The exercise: Please tally the lines in the items below that contain the string "rate", matching its case exactly, and reply with only the number.

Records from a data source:
[start]

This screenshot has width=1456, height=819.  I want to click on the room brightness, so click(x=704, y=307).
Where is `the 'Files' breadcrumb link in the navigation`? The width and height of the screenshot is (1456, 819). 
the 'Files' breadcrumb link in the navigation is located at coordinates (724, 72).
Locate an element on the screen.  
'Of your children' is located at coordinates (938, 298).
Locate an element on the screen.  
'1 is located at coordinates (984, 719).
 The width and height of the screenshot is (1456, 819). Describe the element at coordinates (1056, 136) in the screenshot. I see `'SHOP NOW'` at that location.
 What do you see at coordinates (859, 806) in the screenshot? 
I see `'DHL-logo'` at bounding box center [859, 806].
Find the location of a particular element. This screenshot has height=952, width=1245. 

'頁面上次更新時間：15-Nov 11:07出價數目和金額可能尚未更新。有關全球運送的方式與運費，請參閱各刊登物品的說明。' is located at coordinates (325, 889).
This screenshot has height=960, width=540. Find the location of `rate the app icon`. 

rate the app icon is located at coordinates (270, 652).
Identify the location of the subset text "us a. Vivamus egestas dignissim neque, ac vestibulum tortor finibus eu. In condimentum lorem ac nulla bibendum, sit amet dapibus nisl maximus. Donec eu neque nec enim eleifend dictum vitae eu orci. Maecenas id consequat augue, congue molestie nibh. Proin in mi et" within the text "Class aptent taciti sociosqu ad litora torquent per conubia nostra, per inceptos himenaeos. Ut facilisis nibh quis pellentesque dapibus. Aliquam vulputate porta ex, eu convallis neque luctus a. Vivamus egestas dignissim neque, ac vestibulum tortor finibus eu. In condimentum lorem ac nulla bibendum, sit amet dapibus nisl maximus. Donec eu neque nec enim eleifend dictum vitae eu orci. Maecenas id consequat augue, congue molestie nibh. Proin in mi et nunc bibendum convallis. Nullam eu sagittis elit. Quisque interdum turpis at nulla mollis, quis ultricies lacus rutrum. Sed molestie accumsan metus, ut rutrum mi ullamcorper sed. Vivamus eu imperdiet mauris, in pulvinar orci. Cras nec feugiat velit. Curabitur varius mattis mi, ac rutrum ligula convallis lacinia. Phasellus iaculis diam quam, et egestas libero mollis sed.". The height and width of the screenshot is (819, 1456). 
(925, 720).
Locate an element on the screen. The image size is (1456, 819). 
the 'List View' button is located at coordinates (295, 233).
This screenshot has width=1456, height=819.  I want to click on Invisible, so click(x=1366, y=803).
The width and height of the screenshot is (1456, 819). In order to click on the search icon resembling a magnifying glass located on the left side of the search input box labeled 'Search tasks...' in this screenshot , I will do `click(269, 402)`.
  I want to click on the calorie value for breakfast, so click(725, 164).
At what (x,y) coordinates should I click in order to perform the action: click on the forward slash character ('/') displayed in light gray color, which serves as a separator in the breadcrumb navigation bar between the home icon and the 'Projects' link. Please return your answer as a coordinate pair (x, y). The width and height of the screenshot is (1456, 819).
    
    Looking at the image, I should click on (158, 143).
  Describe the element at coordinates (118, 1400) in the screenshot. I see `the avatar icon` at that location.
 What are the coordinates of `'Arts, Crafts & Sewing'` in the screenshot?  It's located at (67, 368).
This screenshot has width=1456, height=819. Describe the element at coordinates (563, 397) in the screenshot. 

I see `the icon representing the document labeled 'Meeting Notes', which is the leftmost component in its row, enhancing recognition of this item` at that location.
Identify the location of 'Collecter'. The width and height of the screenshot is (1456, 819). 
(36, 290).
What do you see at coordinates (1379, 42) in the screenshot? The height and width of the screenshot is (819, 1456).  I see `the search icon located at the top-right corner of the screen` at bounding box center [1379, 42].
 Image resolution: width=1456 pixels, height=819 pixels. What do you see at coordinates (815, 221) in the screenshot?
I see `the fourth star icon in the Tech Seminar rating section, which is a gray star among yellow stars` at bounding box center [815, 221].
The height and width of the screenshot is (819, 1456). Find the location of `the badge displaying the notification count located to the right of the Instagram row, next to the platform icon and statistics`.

[end]

Task answer: 2